Vivir en un "barrio encumbrado" de Medellín, siendo además igual de pobre que sus vecinos, era una condena de silencio; significaba mantener las apariencias frente a ellos, tras las puertas cerradas de su casa, solo su madre, ella y sus hermanas conocían sus rutinas de precariedad y esfuerzos.

El sonido del baúl volvía una y otra vez a su mente. Recordó el momento en que terminó de empacar: el baúl pesaba más por los recuerdos que por la ropa. Al cerrarlo, el choque del metal contra la madera fue como un punto final. No se llevaba muebles, ni joyas, ni herencias; se llevaba la memoria de los que ya no estaban y la determinación de no volver a ser la sombra de los vecinos en las laderas de Medellín.


El adiós,


Ester se acomodó en el asiento del vagón de tercera clase. Por la ventana vio cómo las luces de los barrios de Medellín —aquellos donde había trabajado limpiando suelos que nunca serían suyos— se convertían en pequeños puntos que parpadeaban como estrellas moribundas entre las montañas.

El baúl de hojalata estaba a salvo en el vagón de carga. Se miró las manos: enrojecidas por el trabajo en el restaurante, pero, por primera vez en años, libres de bandejas y trapos de cocina.

—Adiós, Medellín —susurró.

No solo escapaba de la ciudad; huía de la mirada de lástima de los vecinos y de la fatiga de ver a sus hermanas pasar necesidades. En su regazo apretaba el tiquete de viaje. Sabía que, en la ciudad desconocida, nadie conocería su historia de pobreza, y que su baúl de hojalata sería lo único que le recordaría quién era y de dónde venía.

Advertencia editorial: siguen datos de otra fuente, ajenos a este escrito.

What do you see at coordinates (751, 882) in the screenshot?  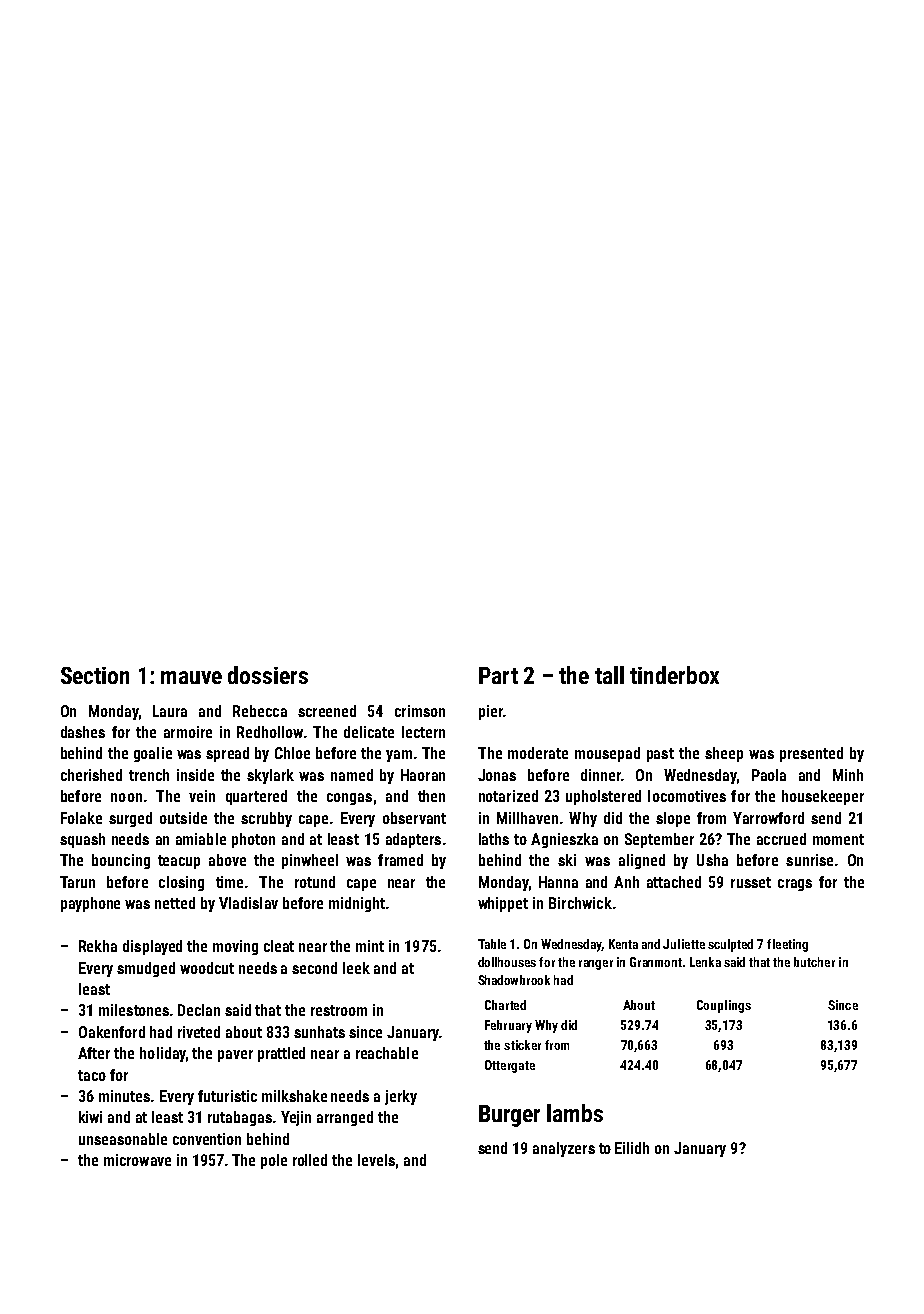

El regreso a Cali no fue el de una hija pródiga, sino el de una mujer que volvía a un nido lleno de espinas. Cuando el tren se detuvo en la estación de la Sultana del Valle, el calor pegajoso y el olor a caña dulce la golpearon de frente.




Allí estaba Ester, cargando el peso de una familia que se desmoronaba en silencio, mientras ella —con un baúl de hojalata— había intentado salvarse sola.